Communities unite to weather coronavirus storm
Guest column

Communities unite to weather coronavirus storm

Currently, as we navigate living in the time of the coronavirus, a pandemic that is affecting the whole human species, we are faced with a time of great uncertainty and unknown — which evokes a good deal of fear for many of us.

This fear is a normal response to the unknown, to the illness and losses we are facing, and we all need to find healthy ways of coping so that our fear does not overwhelm us and interfere with continuing to live our lives.

It is so important for all of us to remember that we are not alone in this. Not only are we facing this in our families and local communities, but people are meeting this challenge across the globe, which allows us to learn from one another’s experience, to build empathy and compassion for ourselves and for others, to support one another and hold each other up during these tender times. Breathe. Try to stay calm and in the present, and take heart, remembering that we are part of the natural world, and as such are resilient and strong.

This early spring, as I tended my garden — with many small plants surfacing and then being met with icy cold temperatures and no snow cover to protect them — I worried whether the plants could survive. But the amazing wonder of nature is filled with examples of resilience; life surviving against all odds, and as evidence of nature’s durability, my once-small plants continue to grow and adapt to the changing season that is before us. We too are resilient and strong, each of us weathering difficult and sometimes almost insurmountable challenges, traumas, illnesses, losses — and yet we move forward and we pick up the pieces and continue on.

Today, even though the pandemic hits us at the very heart and fabric of our world, we have the opportunity to face it together, with courage, compassion and kindness. It is an opportunity to put aside the differences that divide us and instead work together as we face these difficult times. The virus has given us the chance to slow down, to consume less, to consider what is most important. We are faced with making choices to protect ourselves and our loved ones, as well as making choices that protect the larger community.
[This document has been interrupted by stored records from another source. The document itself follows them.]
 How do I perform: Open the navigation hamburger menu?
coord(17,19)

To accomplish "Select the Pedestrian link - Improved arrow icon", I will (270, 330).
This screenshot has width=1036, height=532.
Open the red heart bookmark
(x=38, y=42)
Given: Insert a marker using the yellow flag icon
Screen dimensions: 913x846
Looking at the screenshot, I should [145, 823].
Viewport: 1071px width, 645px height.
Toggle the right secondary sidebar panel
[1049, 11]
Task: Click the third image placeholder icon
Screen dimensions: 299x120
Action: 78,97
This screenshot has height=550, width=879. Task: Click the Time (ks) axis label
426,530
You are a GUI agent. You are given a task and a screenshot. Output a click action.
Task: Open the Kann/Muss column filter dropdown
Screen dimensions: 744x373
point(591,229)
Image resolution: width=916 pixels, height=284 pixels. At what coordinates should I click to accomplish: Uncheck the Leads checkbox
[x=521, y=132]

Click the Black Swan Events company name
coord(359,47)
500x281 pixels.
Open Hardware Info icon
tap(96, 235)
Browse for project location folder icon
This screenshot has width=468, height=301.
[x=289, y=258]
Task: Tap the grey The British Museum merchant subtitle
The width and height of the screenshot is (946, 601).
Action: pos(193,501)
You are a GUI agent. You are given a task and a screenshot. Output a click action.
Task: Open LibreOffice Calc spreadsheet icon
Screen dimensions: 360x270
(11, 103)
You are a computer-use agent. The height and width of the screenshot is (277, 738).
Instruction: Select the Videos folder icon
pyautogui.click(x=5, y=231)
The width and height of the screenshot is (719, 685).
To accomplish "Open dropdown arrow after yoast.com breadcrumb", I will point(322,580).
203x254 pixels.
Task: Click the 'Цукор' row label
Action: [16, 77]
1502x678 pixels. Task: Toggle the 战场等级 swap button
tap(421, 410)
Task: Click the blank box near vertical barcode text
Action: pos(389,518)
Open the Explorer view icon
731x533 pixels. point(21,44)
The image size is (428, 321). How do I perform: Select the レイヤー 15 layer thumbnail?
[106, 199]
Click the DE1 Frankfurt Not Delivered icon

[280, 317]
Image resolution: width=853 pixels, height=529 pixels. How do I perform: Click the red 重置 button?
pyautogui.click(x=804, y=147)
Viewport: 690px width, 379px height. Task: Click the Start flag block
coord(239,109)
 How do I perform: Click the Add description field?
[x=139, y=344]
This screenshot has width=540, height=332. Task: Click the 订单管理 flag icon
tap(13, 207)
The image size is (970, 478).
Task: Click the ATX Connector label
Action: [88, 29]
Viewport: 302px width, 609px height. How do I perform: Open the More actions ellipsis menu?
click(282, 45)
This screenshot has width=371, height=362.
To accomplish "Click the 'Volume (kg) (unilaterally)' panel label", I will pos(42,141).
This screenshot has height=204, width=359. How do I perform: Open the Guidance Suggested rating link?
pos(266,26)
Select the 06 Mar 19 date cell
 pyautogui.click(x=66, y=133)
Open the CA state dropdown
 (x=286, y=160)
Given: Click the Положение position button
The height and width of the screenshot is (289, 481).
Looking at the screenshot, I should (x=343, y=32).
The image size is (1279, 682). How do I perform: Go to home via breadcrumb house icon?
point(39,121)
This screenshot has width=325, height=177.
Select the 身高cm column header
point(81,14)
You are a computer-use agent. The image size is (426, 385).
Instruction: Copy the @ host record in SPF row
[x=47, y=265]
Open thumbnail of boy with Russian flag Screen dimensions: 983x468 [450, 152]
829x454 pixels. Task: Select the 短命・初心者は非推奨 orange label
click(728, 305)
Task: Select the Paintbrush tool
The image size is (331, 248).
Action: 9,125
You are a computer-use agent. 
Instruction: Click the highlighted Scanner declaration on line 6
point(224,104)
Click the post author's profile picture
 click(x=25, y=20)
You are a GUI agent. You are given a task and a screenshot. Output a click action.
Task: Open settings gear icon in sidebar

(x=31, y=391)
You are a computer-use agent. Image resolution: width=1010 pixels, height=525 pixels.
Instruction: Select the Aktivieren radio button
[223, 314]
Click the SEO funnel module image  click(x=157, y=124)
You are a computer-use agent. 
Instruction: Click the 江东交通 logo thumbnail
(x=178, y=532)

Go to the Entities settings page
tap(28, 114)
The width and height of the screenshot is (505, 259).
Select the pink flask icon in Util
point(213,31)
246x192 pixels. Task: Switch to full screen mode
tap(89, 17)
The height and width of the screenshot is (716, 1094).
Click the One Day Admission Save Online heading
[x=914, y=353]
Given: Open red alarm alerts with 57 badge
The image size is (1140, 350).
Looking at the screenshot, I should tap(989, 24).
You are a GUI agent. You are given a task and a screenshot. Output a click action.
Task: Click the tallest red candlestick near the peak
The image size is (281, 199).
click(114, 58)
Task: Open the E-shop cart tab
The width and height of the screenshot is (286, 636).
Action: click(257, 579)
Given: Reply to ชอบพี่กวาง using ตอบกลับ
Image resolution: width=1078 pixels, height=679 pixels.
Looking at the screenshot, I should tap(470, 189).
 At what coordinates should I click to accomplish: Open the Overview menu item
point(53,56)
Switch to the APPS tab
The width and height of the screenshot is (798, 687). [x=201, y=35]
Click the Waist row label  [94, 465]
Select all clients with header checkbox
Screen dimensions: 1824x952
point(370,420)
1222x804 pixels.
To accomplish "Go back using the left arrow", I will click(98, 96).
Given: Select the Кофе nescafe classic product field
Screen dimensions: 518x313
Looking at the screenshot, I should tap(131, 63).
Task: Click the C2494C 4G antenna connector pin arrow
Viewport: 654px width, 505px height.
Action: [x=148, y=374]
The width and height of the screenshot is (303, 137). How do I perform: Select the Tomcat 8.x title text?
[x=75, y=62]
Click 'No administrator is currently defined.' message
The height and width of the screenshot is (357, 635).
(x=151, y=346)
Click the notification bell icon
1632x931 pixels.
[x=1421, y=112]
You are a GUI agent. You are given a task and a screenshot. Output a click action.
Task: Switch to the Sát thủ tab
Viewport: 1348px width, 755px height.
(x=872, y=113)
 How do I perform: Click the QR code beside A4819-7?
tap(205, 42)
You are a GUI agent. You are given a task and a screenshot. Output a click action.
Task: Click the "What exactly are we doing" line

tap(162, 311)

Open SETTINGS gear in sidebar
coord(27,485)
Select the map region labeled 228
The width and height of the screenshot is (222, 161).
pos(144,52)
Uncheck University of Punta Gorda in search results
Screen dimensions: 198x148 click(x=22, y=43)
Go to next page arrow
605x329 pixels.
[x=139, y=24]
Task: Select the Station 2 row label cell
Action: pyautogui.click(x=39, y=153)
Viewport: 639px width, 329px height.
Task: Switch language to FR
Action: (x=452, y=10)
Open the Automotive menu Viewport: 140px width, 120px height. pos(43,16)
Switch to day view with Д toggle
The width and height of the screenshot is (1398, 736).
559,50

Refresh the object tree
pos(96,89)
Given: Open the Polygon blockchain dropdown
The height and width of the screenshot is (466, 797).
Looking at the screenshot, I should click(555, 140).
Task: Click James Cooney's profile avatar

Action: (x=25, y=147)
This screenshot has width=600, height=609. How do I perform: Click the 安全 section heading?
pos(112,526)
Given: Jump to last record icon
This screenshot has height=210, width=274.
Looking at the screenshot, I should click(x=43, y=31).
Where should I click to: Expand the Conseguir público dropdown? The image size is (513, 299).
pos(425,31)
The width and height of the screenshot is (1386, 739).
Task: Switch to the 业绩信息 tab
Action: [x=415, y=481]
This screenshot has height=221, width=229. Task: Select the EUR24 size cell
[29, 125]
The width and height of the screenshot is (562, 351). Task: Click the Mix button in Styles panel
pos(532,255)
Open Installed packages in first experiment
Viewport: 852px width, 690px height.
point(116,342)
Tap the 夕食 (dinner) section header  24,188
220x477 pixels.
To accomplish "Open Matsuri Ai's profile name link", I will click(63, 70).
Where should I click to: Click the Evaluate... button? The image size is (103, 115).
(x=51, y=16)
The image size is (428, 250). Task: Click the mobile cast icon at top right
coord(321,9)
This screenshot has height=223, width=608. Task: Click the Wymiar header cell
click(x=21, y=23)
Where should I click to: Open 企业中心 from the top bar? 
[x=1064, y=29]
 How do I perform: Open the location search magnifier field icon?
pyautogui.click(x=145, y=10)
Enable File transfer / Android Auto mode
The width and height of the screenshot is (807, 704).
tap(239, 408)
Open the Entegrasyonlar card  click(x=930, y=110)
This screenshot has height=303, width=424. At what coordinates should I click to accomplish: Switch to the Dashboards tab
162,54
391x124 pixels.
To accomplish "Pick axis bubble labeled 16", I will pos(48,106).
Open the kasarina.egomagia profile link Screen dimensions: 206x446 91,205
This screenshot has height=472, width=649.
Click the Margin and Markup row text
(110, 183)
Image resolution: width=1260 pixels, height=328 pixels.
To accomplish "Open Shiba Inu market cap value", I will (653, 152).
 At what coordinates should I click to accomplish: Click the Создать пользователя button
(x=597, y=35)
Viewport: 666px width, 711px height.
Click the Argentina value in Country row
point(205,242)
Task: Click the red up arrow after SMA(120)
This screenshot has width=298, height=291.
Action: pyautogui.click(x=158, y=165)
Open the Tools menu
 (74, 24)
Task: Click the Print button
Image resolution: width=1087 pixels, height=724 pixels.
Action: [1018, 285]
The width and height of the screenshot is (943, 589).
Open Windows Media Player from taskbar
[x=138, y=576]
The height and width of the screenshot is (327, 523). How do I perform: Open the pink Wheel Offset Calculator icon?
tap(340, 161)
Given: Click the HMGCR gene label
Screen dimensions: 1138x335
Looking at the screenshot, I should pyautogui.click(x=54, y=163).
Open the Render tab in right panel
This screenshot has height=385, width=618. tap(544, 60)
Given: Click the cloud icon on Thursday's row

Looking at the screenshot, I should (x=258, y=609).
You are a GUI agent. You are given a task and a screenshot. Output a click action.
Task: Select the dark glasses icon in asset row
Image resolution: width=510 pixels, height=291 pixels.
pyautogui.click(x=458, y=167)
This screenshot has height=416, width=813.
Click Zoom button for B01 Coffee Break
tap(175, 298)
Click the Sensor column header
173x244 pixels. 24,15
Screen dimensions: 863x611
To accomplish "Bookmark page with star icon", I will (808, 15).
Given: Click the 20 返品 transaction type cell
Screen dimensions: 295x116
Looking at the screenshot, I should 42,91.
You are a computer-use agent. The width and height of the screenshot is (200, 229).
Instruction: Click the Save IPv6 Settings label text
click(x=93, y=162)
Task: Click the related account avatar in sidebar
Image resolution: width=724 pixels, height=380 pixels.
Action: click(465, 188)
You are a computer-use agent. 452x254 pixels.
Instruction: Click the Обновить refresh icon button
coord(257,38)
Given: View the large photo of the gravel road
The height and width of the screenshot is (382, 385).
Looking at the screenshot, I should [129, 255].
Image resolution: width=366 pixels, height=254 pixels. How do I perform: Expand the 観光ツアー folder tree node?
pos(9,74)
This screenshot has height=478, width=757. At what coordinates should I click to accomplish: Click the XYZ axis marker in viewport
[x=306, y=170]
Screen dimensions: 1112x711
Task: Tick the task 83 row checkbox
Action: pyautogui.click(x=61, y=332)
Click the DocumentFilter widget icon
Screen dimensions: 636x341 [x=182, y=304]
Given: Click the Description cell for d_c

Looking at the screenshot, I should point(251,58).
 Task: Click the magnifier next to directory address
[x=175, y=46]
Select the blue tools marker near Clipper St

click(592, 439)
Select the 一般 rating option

It has reminded us of our shared humanity.

And all across our communities, our big, vast planet, people are standing up to this challenge by helping neighbors and people who cannot safely get out, by donating and volunteering, providing needed services in the community, providing health care and other needed high-risk services, creating art and music to sustain us, supporting employees with needed benefits; helping one another no matter what our political affiliations are, no matter our race and religious preferences, no matter who we love. As tragic and difficult as this time is, it has also shown us what compassion and caring look like — and what humanity is capable of — when we work together.

So, as we move forward dealing with this crisis, remember: You are not alone, and like all of nature, we are resilient and can weather the storms. Reach out, support one another and do your best to be kind, because we are all in this together.

Sue Silverberg is a licensed clinical professional counselor in Missoula.